UnicodeDecodeError: 'ascii' codec can't decode byte 0xc4 in position 11: ordinal not in range(128)


The solution is explained in the docs, with a wrapper in Examples that takes care of everything for you. Use the UnicodeWriter with a plain binary file, instead of using a codecs file.

作为替代方案,PyPI上有一些不同的程序包,它们包装了csv模块以直接在unicode中而不是在str中处理,例如 unicodecsv .

As an alternative, there are a few different packages on PyPI that wrap up the csv module to deal directly in unicode instead of str, like unicodecsv.

作为更彻底的选择,Python 3.x的csv模块首先没有出现此问题(而3.x也没有下一个问题).

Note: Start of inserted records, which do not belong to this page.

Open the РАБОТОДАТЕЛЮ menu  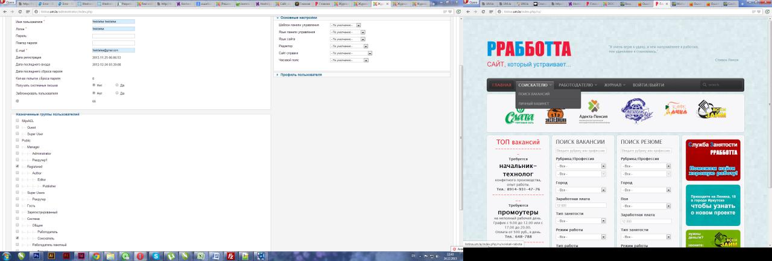coord(577,85)
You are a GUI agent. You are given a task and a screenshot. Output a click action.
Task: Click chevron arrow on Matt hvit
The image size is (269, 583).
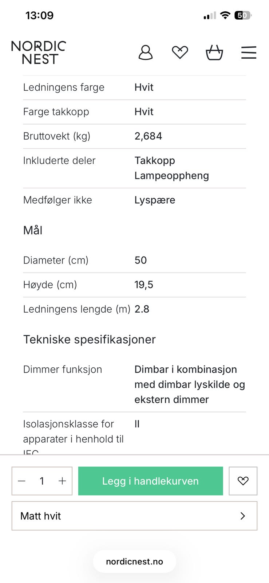coord(243,516)
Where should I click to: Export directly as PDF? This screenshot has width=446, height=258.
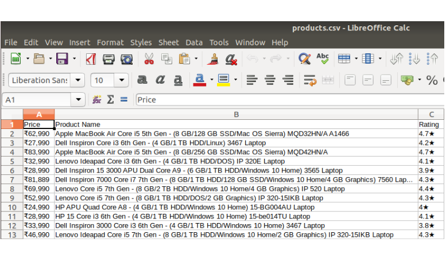(91, 58)
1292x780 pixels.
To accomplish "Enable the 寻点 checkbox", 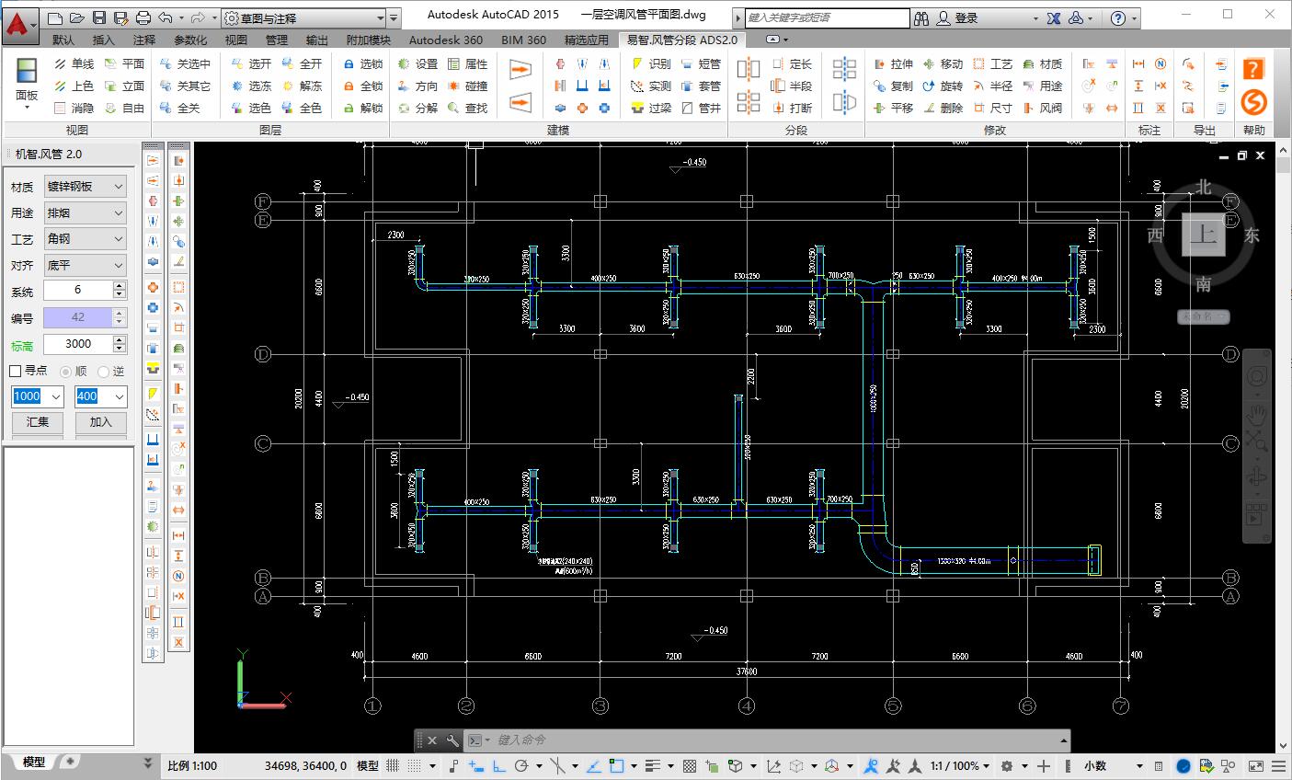I will 16,371.
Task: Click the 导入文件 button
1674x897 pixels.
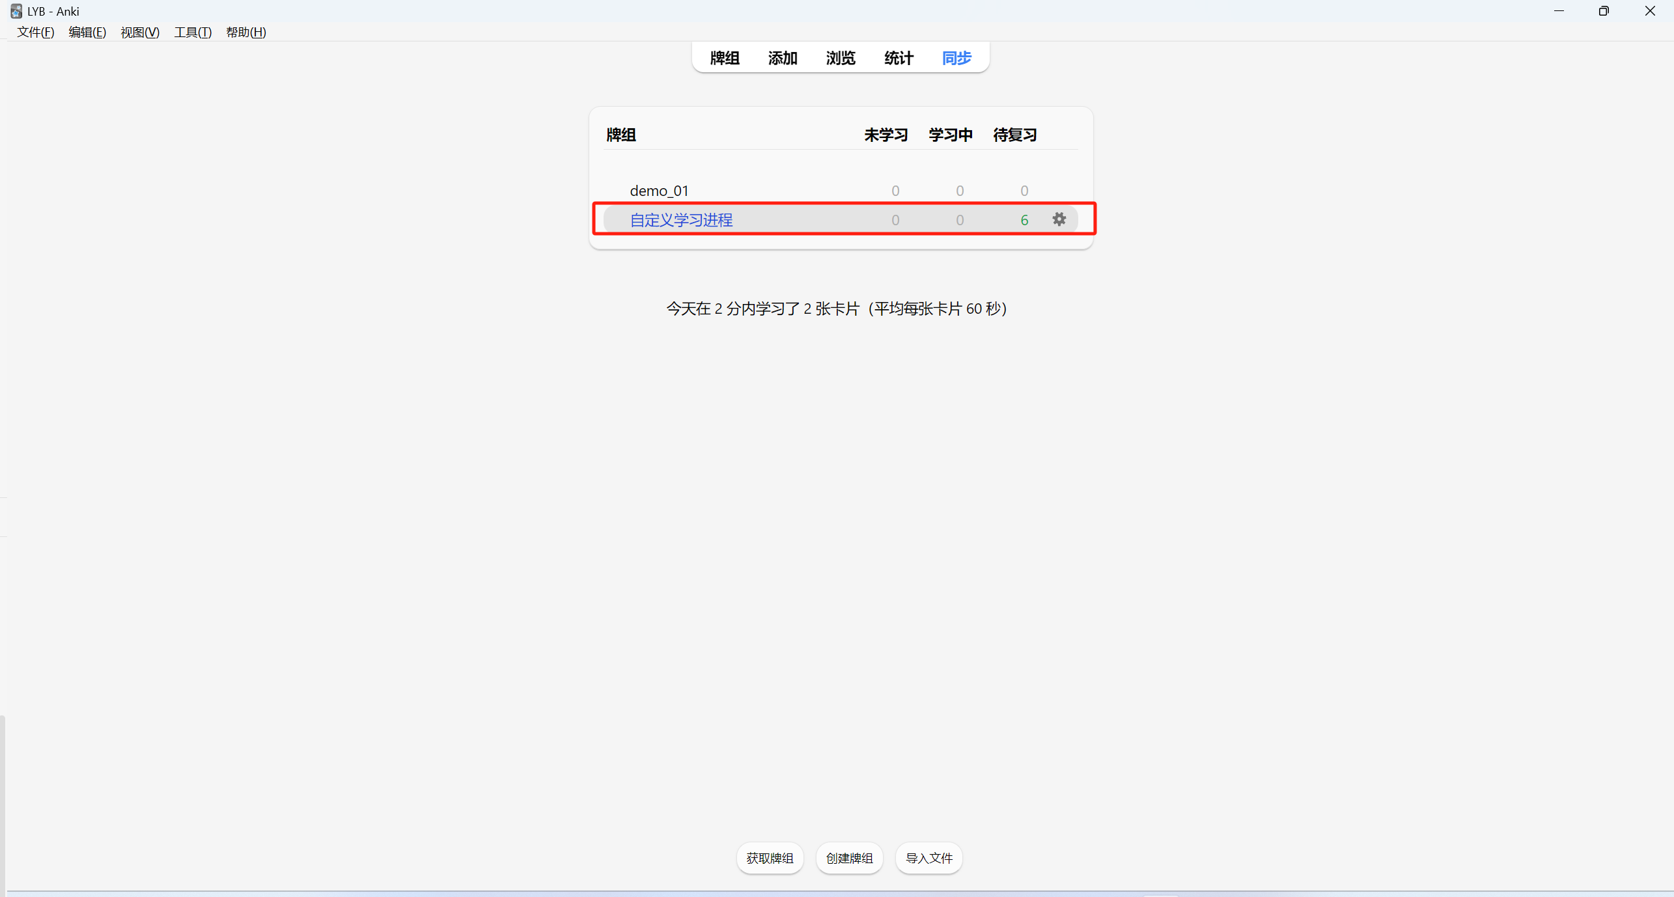Action: [928, 858]
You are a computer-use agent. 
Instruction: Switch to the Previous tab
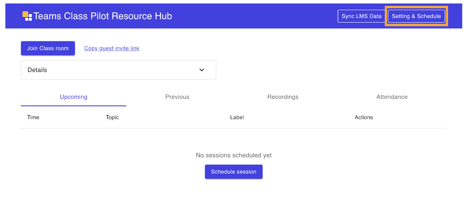click(177, 97)
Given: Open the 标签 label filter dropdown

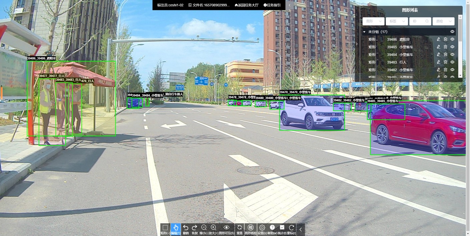Looking at the screenshot, I should pyautogui.click(x=397, y=21).
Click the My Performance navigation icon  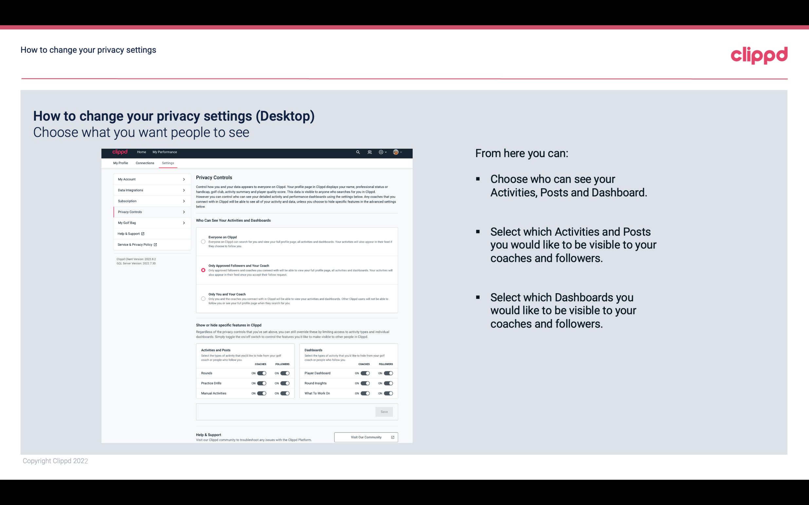pyautogui.click(x=165, y=152)
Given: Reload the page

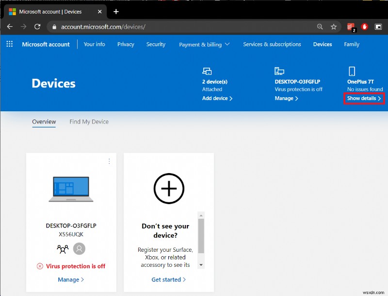Looking at the screenshot, I should (37, 27).
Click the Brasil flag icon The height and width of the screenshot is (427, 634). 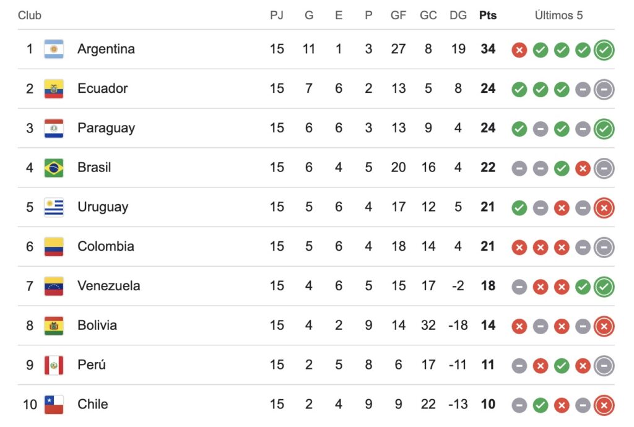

As a more radical alternative, Python 3.x's csv module doesn't have this problem in the first place (and 3.x also doesn't have the next problem).


A much hacker alternative is to just pretend the entire world is UTF-8. After all, both your source code and your output are intended to be UTF-8, and the csv module doesn't care about anything but a handful of characters (newlines, commas, maybe quotes and backslashes) being ASCII-compatible. So you could just skip decoding and encoding entirely, and everything will work. The obvious down side here is that if you get anything wrong, instead of getting an error to debug, you will get a file full of garbage.

您的代码还有另外两个问题,UnicodeWriterunicodecsv都不能神奇地解决(尽管Python 3可以解决第一个问题).

There are two other problems with your code, neither of which UnicodeWriter or unicodecsv can magically fix (although Python 3 can fix the first).

首先,您实际上并没有真正给予 csv模块Unicode.源数据中的列是普通的str文字,例如"žžž".您不能将其编码为UTF-8,或者可以,但是只能通过首先将其自动解码为ascii来进行编码,这将再次导致相同的错误.使用u"žžž"这样的Unicode文字来避免这种情况(或者,如果您愿意,可以从源编码中显式地decode ...但这是很愚蠢的).

First, you're not actually giving the csv module Unicode in the first place. The columns in your source data are plain old str literals, like "žžž". You can't encode that to UTF-8—or, rather, you can, but only by automatically decoding it as ascii first, which will just cause the same error again. Use Unicode literals, like u"žžž", to avoid this (or, if you prefer, explicitly decode from your source encoding… but that's kind of silly).

第二,您尚未指定编码声明在您的源代码中,但是您使用了非ASCII字符.从技术上讲,这在Python 2.7中是非法的.实际上,我很确定它会向您发出警告,但随后会将您的来源视为Latin-1.这很不好,因为您显然没有使用Latin-1编辑器(不能将ž放在Latin-1文本文件中,因为没有这样的字符).如果要将文件另存为UTF-8,然后告诉Python将其解释为Latin-1,则最终将以žžž而不是žžž以及类似的mojibake结束.

Second, you haven't specified an encoding declaration in your source, but you've used non-ASCII characters. Technically, this is illegal in Python 2.7. Practically, I'm pretty sure it gives you a warning but then treats your source as Latin-1. Which is bad, because you're clearly not using a Latin-1 editor (you can't put ž in a Latin-1 text file, because there is no such character). If you're saving the file as UTF-8 and then telling Python to interpret it as Latin-1, you're going to end up with žžž instead of žžž, and similar mojibake.